-- Task details --
Extract the lines from the first line of the records below through the line containing "Follow John Ayer", inclusive, and reproduce them exactly as written.

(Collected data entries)
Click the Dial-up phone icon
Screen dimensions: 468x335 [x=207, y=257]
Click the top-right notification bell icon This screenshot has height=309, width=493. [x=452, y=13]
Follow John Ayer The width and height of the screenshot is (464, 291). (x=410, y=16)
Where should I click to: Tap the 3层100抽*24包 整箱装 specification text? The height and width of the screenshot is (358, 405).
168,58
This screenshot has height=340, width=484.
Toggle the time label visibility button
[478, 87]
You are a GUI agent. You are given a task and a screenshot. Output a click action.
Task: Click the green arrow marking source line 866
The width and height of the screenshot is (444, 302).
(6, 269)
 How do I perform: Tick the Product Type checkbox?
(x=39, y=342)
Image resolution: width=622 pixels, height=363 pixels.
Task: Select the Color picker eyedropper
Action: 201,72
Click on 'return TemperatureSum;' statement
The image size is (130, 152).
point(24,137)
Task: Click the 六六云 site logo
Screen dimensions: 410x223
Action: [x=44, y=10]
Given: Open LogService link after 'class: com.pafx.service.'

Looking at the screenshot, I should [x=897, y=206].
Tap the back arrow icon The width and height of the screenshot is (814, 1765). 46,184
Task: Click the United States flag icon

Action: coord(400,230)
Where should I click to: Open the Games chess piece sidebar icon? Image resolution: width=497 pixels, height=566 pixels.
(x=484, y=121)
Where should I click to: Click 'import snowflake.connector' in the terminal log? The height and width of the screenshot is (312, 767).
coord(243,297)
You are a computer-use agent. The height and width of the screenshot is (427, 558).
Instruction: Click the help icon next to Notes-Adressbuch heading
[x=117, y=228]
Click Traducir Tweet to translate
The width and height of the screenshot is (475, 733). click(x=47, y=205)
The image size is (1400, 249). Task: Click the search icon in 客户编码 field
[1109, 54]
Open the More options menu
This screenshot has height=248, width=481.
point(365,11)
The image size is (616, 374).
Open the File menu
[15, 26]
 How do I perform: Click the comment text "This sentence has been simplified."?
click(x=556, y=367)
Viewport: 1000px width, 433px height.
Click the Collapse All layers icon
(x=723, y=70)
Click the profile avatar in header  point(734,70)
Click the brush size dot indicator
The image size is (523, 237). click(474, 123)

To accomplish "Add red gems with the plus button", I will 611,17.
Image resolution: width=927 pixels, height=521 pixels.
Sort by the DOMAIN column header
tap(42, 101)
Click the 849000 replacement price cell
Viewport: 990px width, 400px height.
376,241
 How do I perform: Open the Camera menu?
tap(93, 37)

-- Written response --
Click the Dial-up phone icon
Screen dimensions: 468x335 [x=207, y=257]
Click the top-right notification bell icon This screenshot has height=309, width=493. [x=452, y=13]
Follow John Ayer The width and height of the screenshot is (464, 291). (x=410, y=16)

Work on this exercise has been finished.